# QUOTED TEXT
• • •
So what are we asked to do? Here in Ephesians, we are asked to pray. Pray “at all times,” Paul says (v.18). “Keep alert and always persevere in supplication” (v.18). “Pray without ceasing,” as he says in I Thessalonians 5:17.

Now, let me be clear, prayer is not all we have to do. We are not supposed to simply pray for the world while passively waiting for God to come in at the last day and solve everything, nor are we simply bearing life on earth, waiting for heaven.

But, Paul shows us that it is through prayer that we take up the armor of God. We resist evil first through a position of prayer. As Karl Barth says, “To clasp the hands in prayer is the beginning of an uprising against the disorder of the world.”

Elsewhere, he asks, “Can serious prayer, in the long run, continue without the corresponding work? Can we ask God for something which we are not at the same moment determined and prepared to bring about, so far as it lies within the bounds of our possibility?”

If the Christian, he says, really prays “as he can and should as a Christian, he will not let his hands fall and simply wait in idleness for what God will finally do, neglecting his witness to Christ. On the contrary, strengthened and encouraged by the thought of what God will finally do, he will take up his ministry on this side of the frontier.”
• • •
Data on locating visible targets:
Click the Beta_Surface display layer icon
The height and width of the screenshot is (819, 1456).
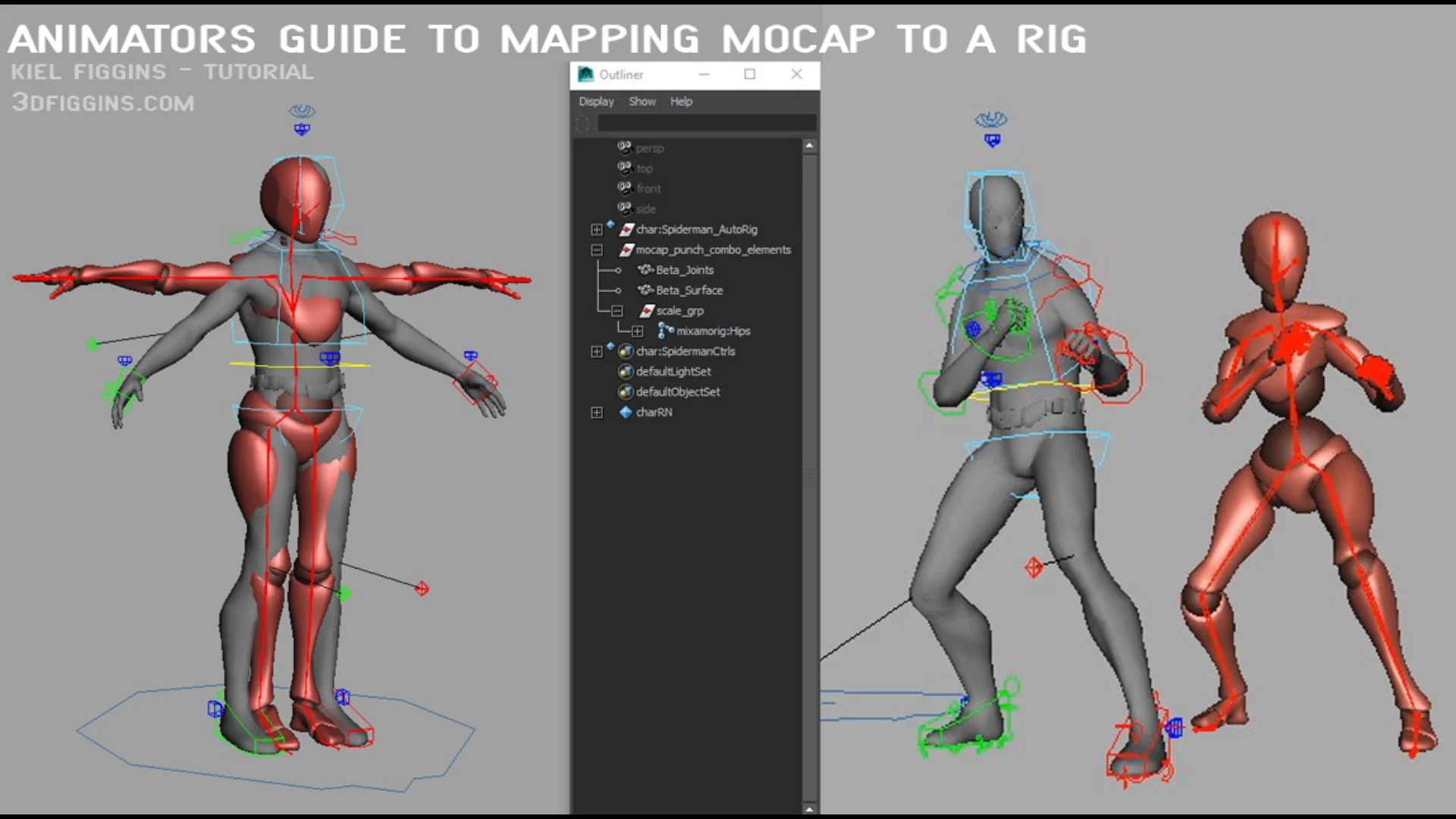coord(645,290)
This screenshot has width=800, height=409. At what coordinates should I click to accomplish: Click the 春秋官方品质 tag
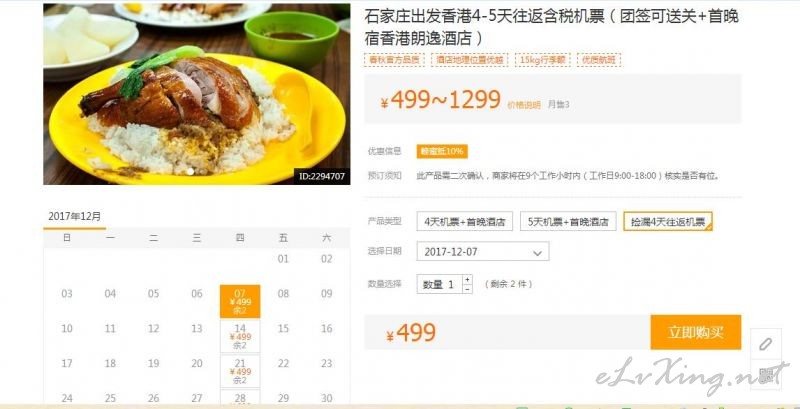click(394, 60)

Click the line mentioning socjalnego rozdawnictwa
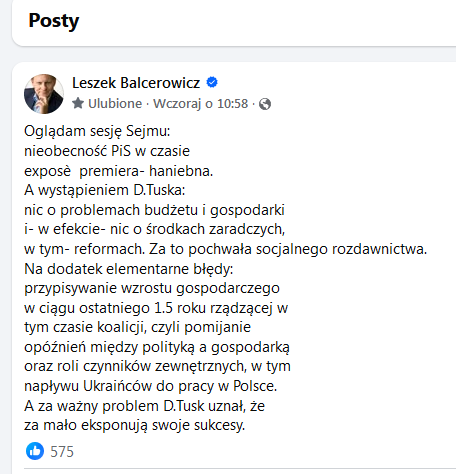225,249
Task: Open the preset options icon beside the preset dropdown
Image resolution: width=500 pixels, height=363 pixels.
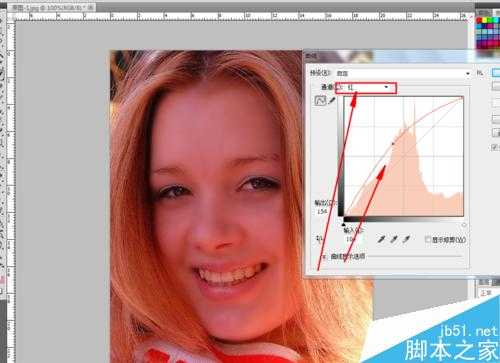Action: (480, 73)
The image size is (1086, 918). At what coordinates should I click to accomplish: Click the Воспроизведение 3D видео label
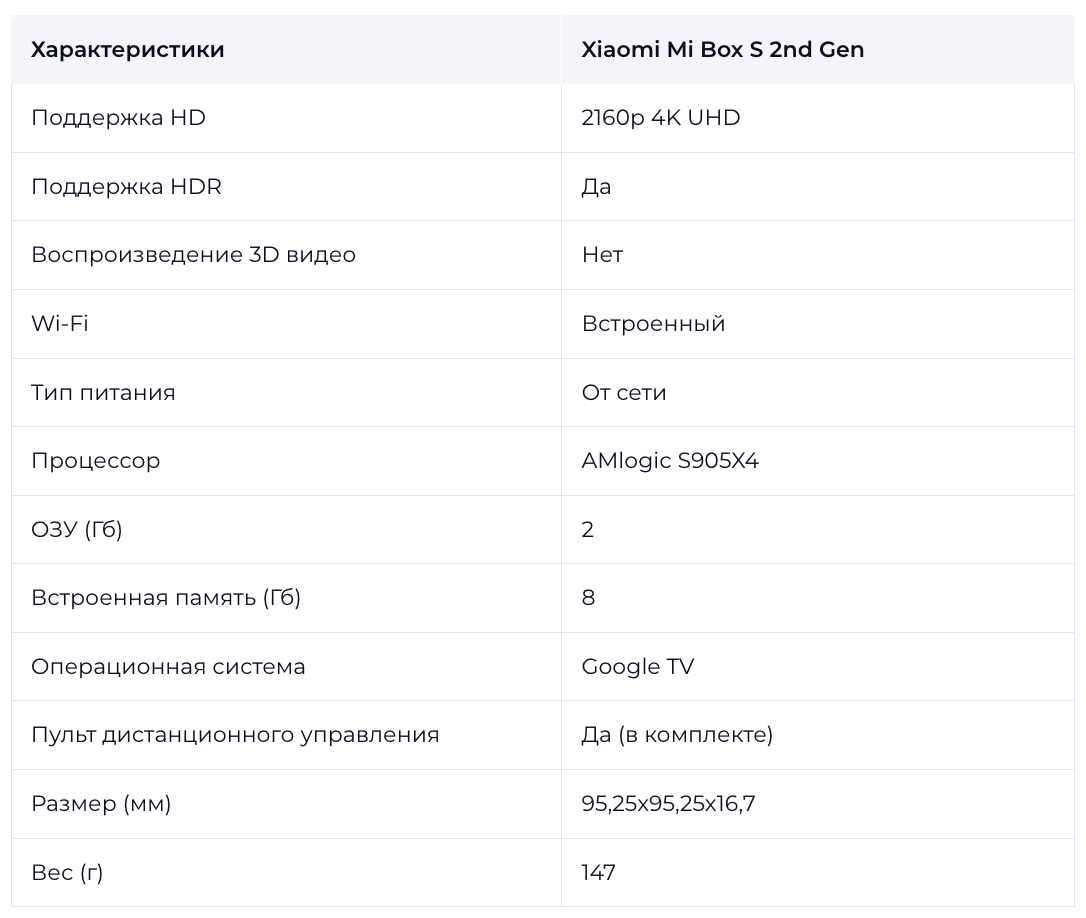coord(193,255)
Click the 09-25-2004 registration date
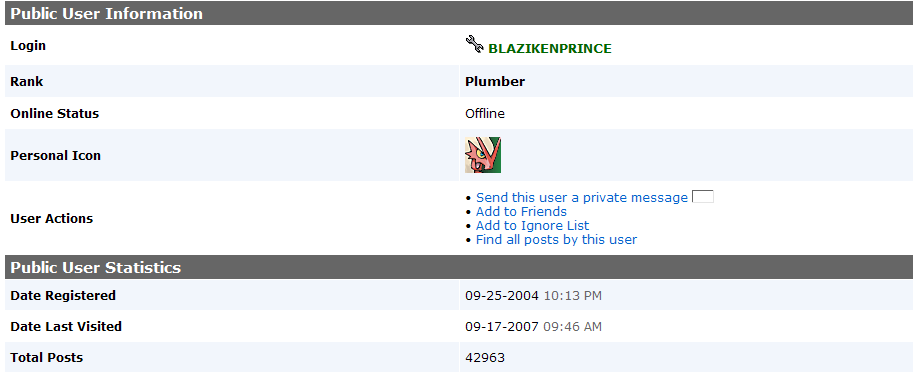 [x=502, y=296]
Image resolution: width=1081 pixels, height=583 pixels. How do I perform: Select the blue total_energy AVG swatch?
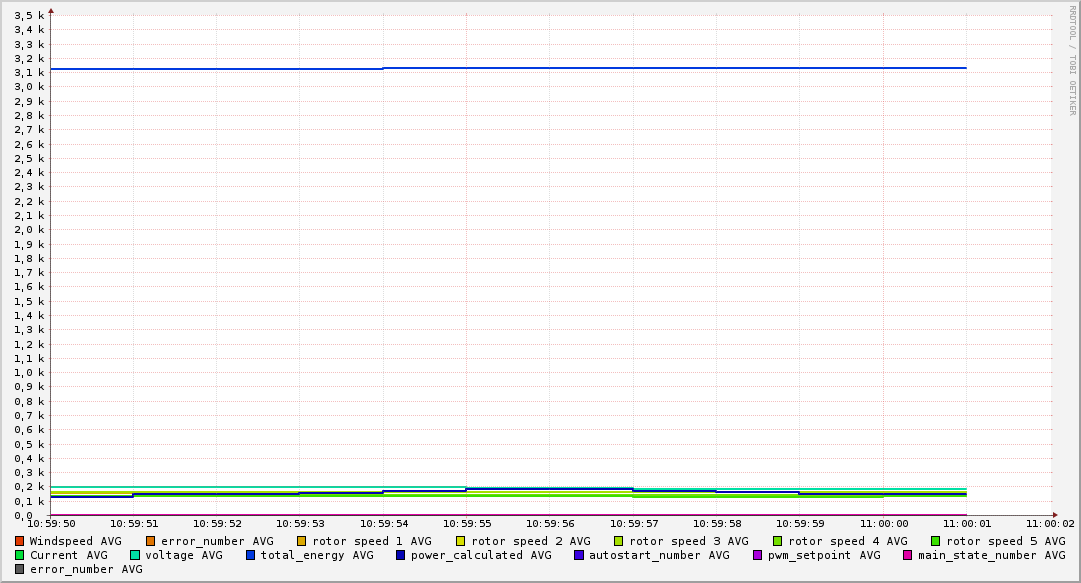pyautogui.click(x=251, y=555)
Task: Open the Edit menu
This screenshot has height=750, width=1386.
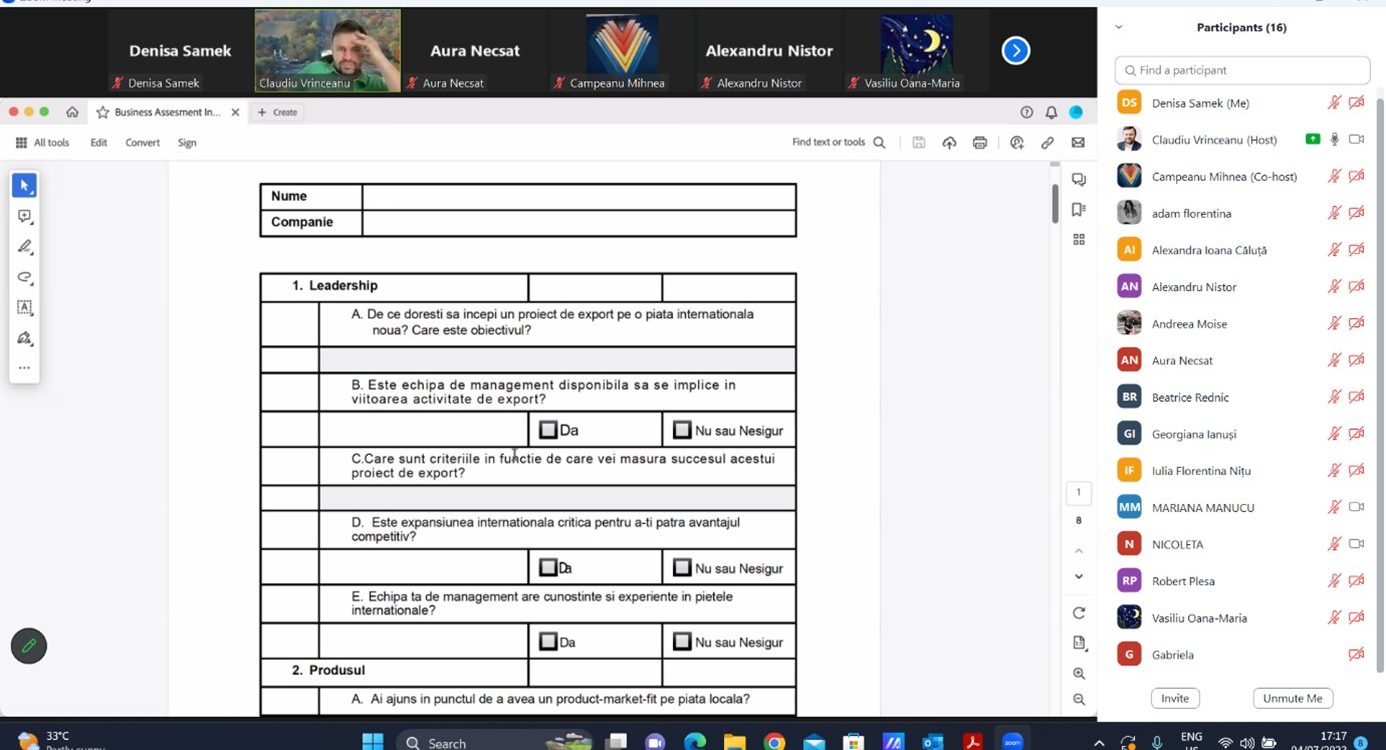Action: click(98, 143)
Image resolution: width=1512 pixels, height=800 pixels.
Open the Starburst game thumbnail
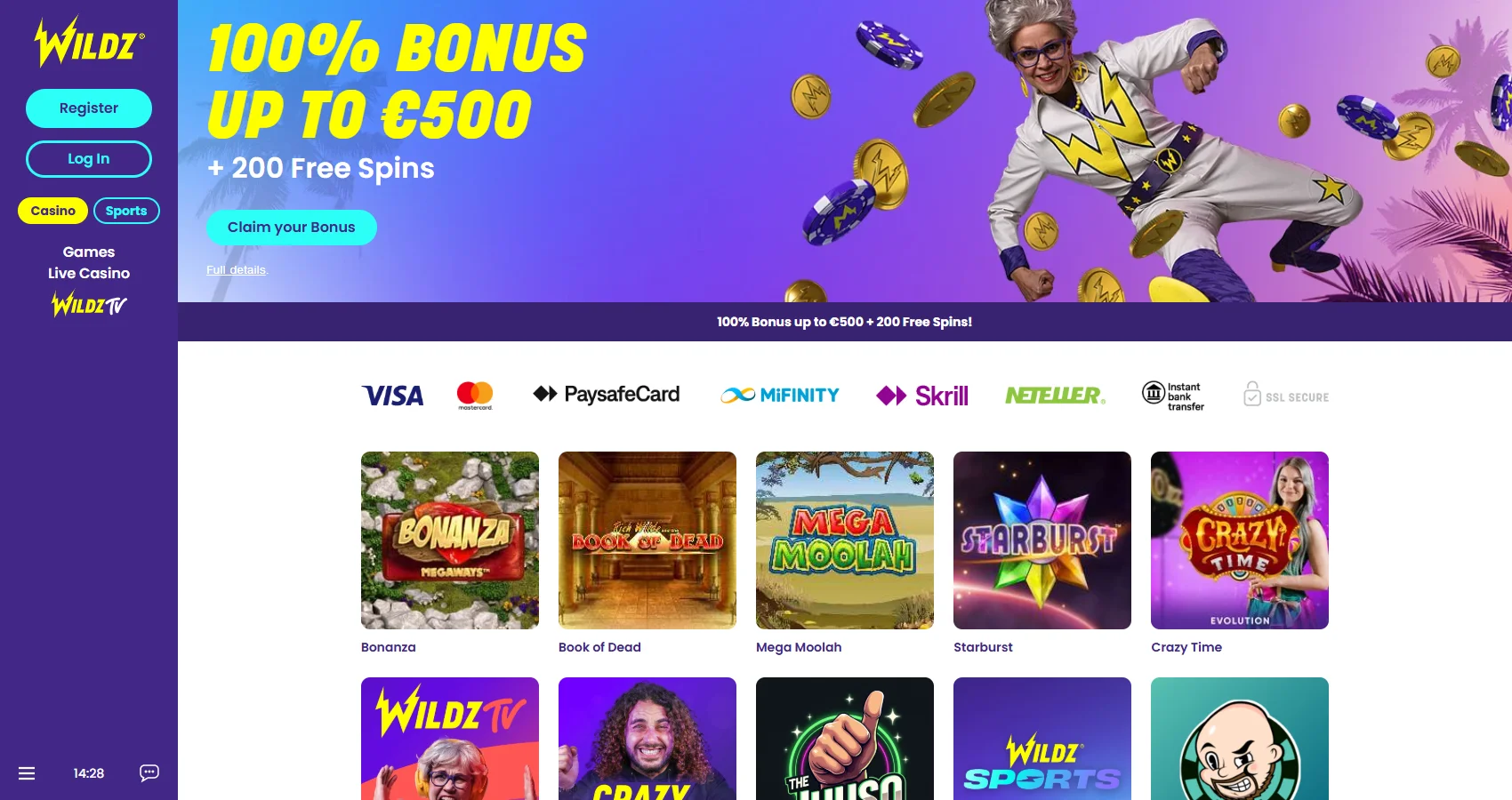1042,540
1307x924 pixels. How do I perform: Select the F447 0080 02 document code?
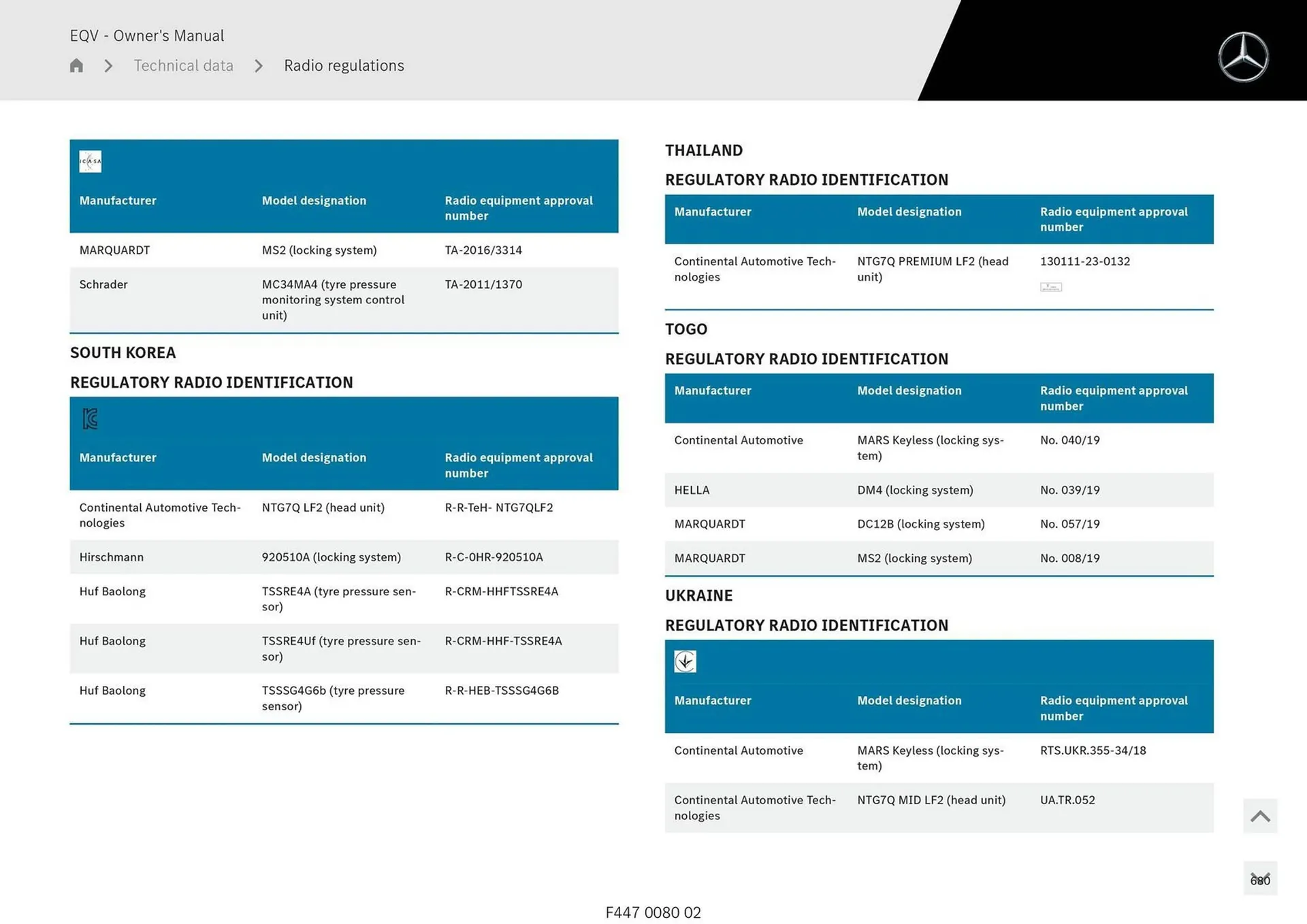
• • •
# TO BE DONE
Can you repeat, word for word, everything in the passage on prayer from "So what are" down to "waiting for heaven."?

# SOLUTION TO THE EXERCISE
So what are we asked to do? Here in Ephesians, we are asked to pray. Pray “at all times,” Paul says (v.18). “Keep alert and always persevere in supplication” (v.18). “Pray without ceasing,” as he says in I Thessalonians 5:17.

Now, let me be clear, prayer is not all we have to do. We are not supposed to simply pray for the world while passively waiting for God to come in at the last day and solve everything, nor are we simply bearing life on earth, waiting for heaven.